Was Donald Trump right when in 2012 he tweeted:
“The electoral college is a disaster for a democracy.” –Donald Trump, 6 Nov 2012
Here is his tweet:
This wasn’t a one-time slip of the tongue. Trump reaffirmed his position on Sixty Minutes about a week later.
“I would rather see it, where you went with simple votes. You know, you get 100 million votes, and somebody else gets 90 million votes, and you win. There’s a reason for doing this. Because it brings all the states into play.” –Donald Trump, 13 Nov 2016
There are a number of good ideas out there to improve our voting system including the Ranked Choice Ballot. This article focuses on the National Popular Vote Interstate Compact. But first, let’s take a quick look at our form of democracy: Representative Democracy.
Representative Democracy vs Direct Democracy
In a republic like America, laws are made by representatives who are chosen by the people. The new laws must comply with our constitution which specifically protects basic rights of all including the minority. The courts decide if a law is constitutional or not. And, any law can be put up for a vote by the people to make use of direct democracy.
Example 1: CA Gas Tax, An Example of our Democracy at Work
In 2017, the California representatives added a gas tax increase which is representative democracy at work. The next year in 2018, California voted on whether to repeal it or not. The direct democracy voting result kept the new gas tax in place. The California representatives did their job and made a change, someone said heck no, let’s vote. California then voted in a direct democracy vote and the citizens decided to keep the law implemented by their California representatives.
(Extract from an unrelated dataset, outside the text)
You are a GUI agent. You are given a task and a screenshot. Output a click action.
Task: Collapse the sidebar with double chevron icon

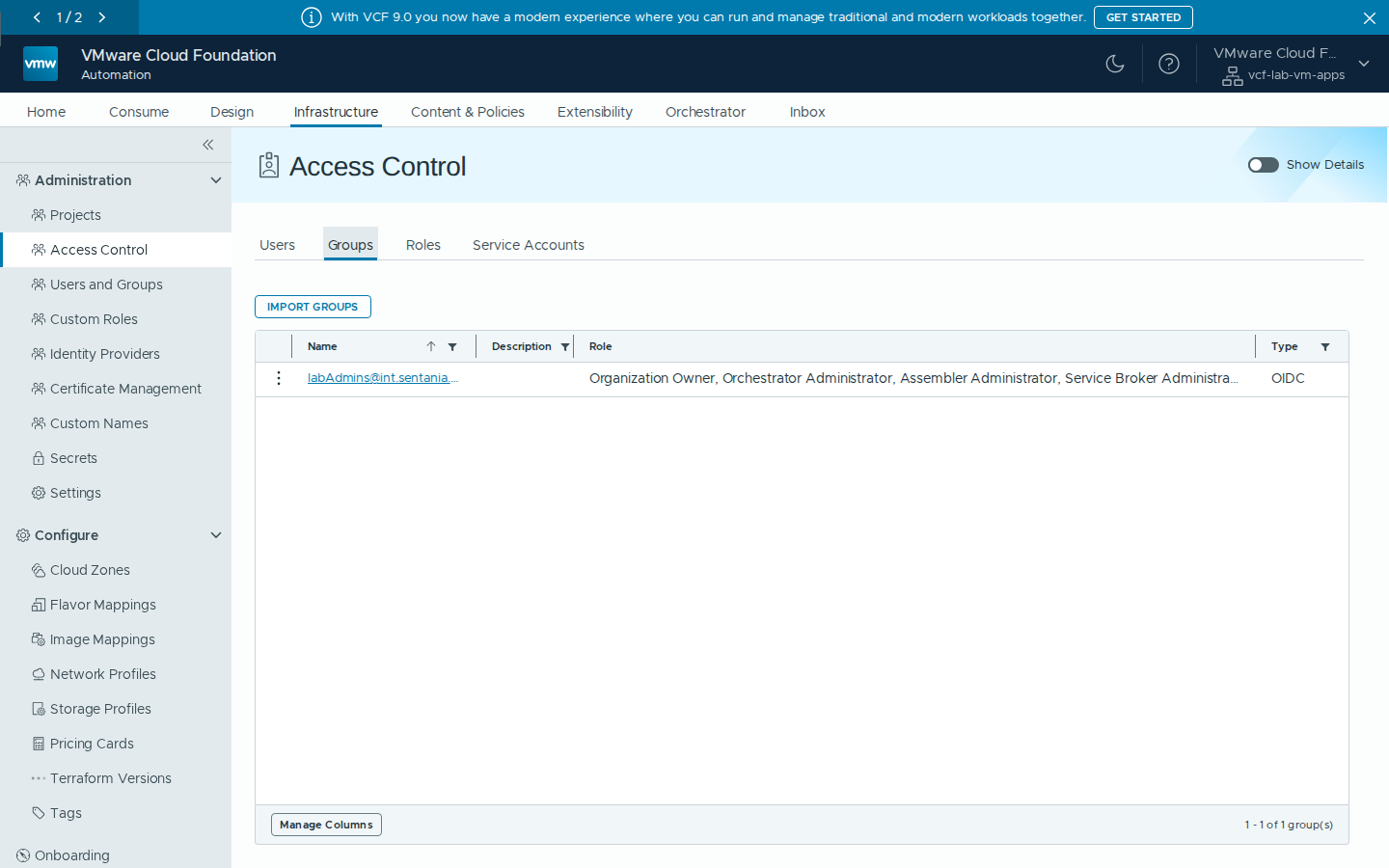(208, 145)
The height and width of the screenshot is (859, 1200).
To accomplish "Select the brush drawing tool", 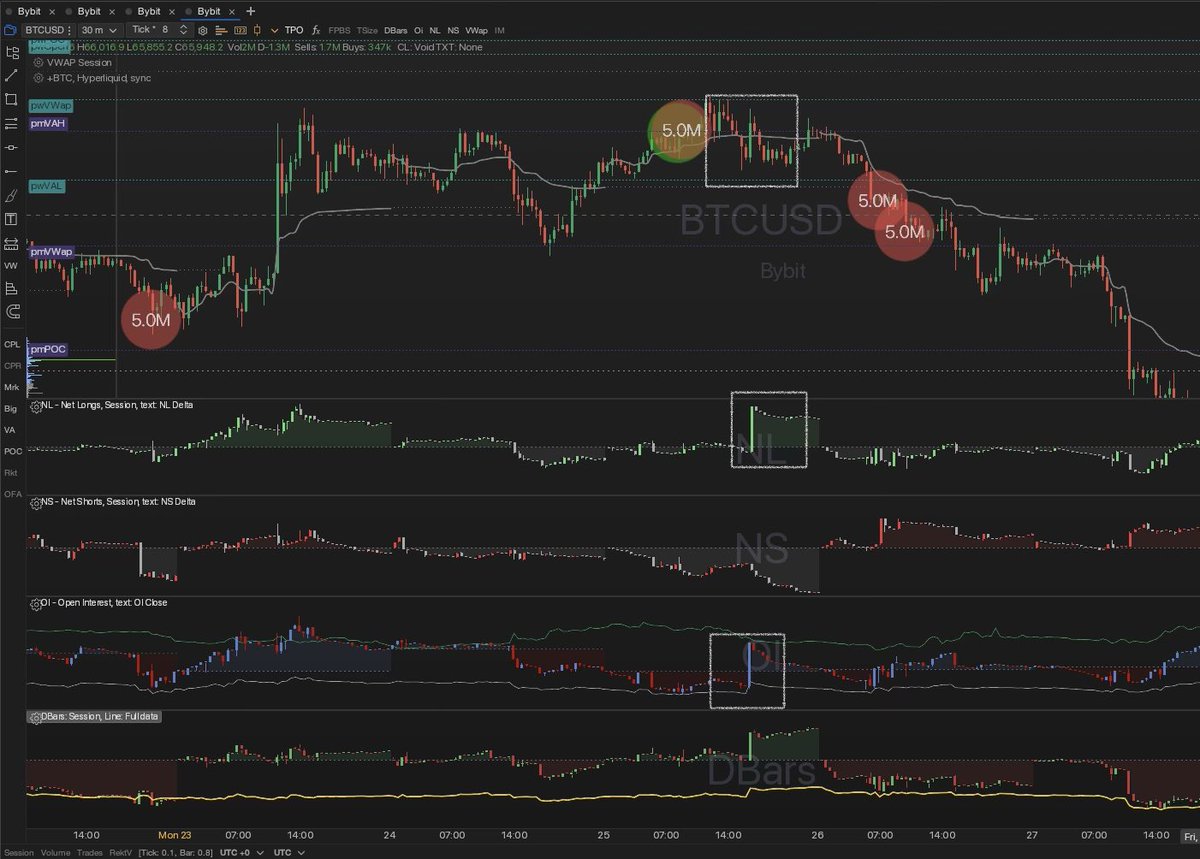I will click(13, 194).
Democracy at work, working well.
Example 2: CA Requires Trump Tax Returns to Run
In 2019, California’s Democrat-controlled state Legislature passed a bill that required all presidential contenders to publicly release five years of federal income tax returns or the candidate cannot run on the state’s primary election ballot. The law also required the same for anyone running for the California governorship. The idea was to increase transparency and inform the voters who they are electing to be their representative. There is a reasonable question as to whether this new law is constitutional. In September, 2019, a federal judge ordered a temporary injunction. The new law is going through the courts to see if it is constitutional.
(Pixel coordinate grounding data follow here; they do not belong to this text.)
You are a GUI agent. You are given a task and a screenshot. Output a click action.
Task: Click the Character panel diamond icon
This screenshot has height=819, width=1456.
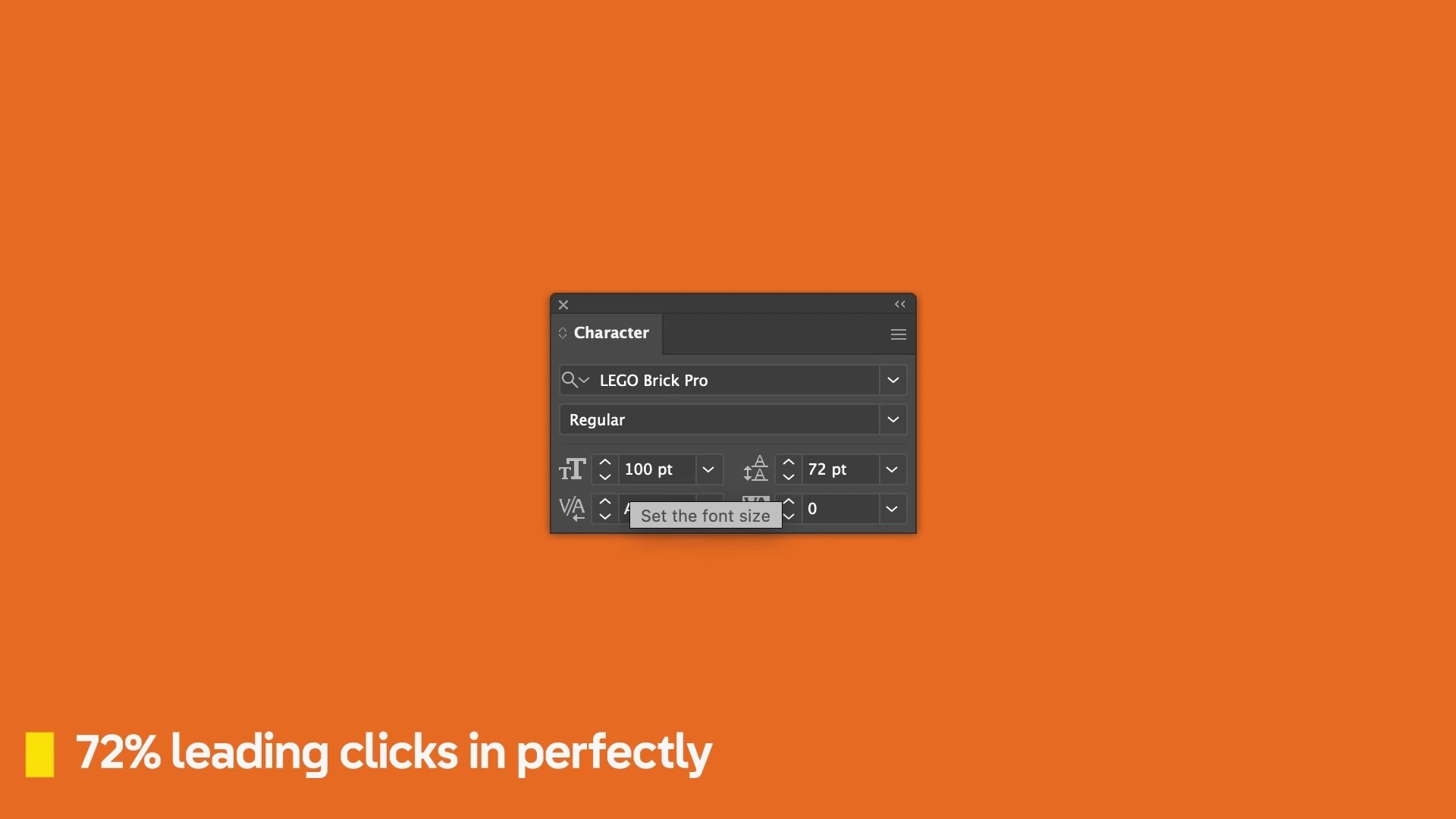point(564,332)
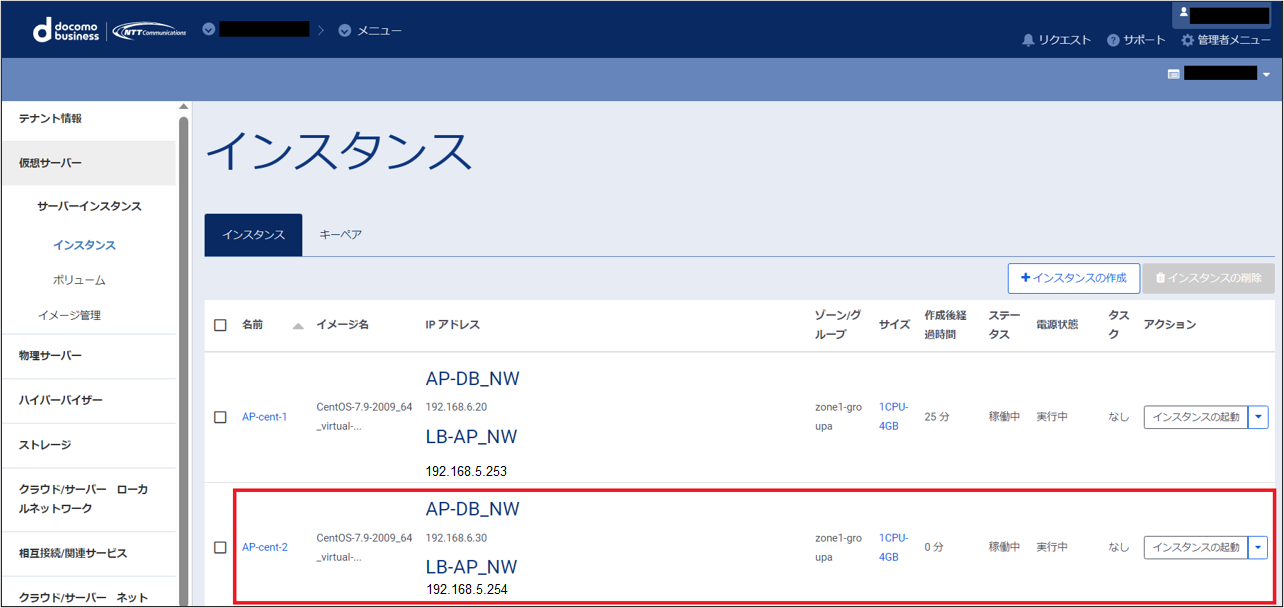Open the AP-cent-2 instance link
The height and width of the screenshot is (608, 1284).
point(264,547)
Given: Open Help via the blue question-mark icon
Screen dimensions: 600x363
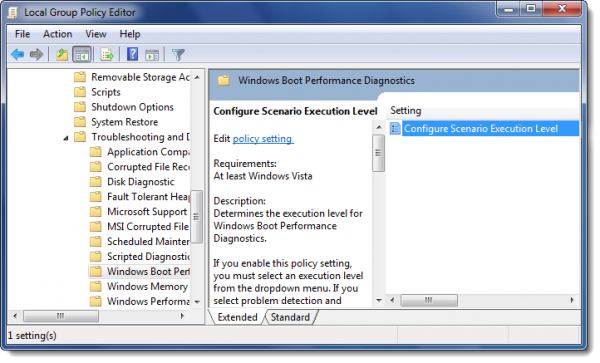Looking at the screenshot, I should pyautogui.click(x=132, y=54).
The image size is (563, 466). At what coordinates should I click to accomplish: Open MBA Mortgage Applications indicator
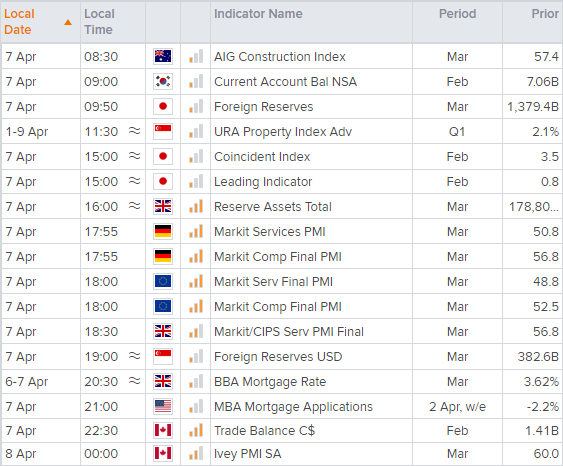point(293,407)
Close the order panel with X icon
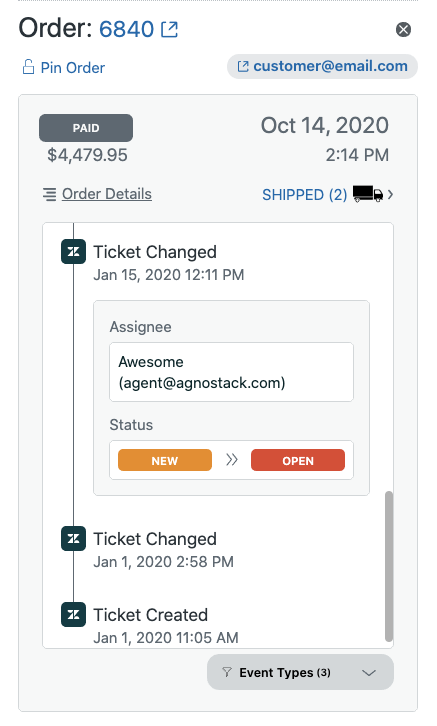 pos(403,30)
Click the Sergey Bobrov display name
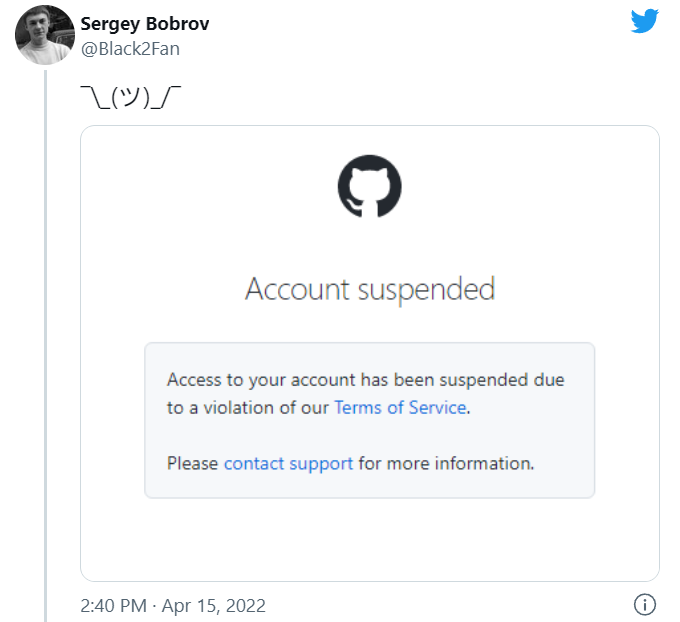This screenshot has height=622, width=680. coord(145,24)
National Popular Vote Interstate Compact (NPVIC)
The National Popular Vote Interstate Compact (NPVIC) is a plan to turn the presidential election into a national vote if each state adopts it. In this agreement, all the states would award all their respective electoral votes to the popular vote winner of all 50 states. This compact would honor our representative democracy and implement a direct democracy voting mechanism for the highest office in America.
As of this writing in November 2018, 12 states have enacted the bill.
- District of Columbia – 3 electoral votes
- Connecticut – 7 electoral votes
- Hawaii – 4 electoral votes
- Illinois – 20 electoral votes
- Maryland – 10 electoral votes
- Massachusetts – 11 electoral votes
- New Jersey – 14 electoral votes
- Washington – 12 electoral votes
- Vermont – 3 electoral votes
- California – 55 electoral votes
- Rhode Island – 4 electoral votes
- New York – 29 electoral votes
The Math, An Example
CA has a population of 39 million with 55 electoral votes (2 senators + 53 congressman), Wyoming has a population of 579,000 with 3 reps (2 senators + 1 congressman). Each electoral vote in CA represents about 709,000 people and each electoral vote in Wyoming represents about 193,000 people. But, each electoral vote counts the same and each state gets to decide how to divide them up. The fact that 82% of the population resides in cities and suburbs is not currently represented nationally in our democracy.
Keep in mind that the Electoral College is NOT in the Constitution, but was part of the original design. Also, the 12th amendment was ratified in 1804 and forced the states to use the popular vote to divide up electoral votes making it a bit more democratic. Our 3rd president Thomas Jefferson was the first president elected for his second term using our current electoral process.
The National Popular Vote Interstate Compact is an interesting movement and would get around the Constitutional problems, support states rights, and solve the problem. Currently, 12 states have adopted it.
There is some opposition to this plan by Republicans. After all, the Republican presidential candidate has won 4 of the last 6 presidential elections, but only won the electoral college for two of the elections.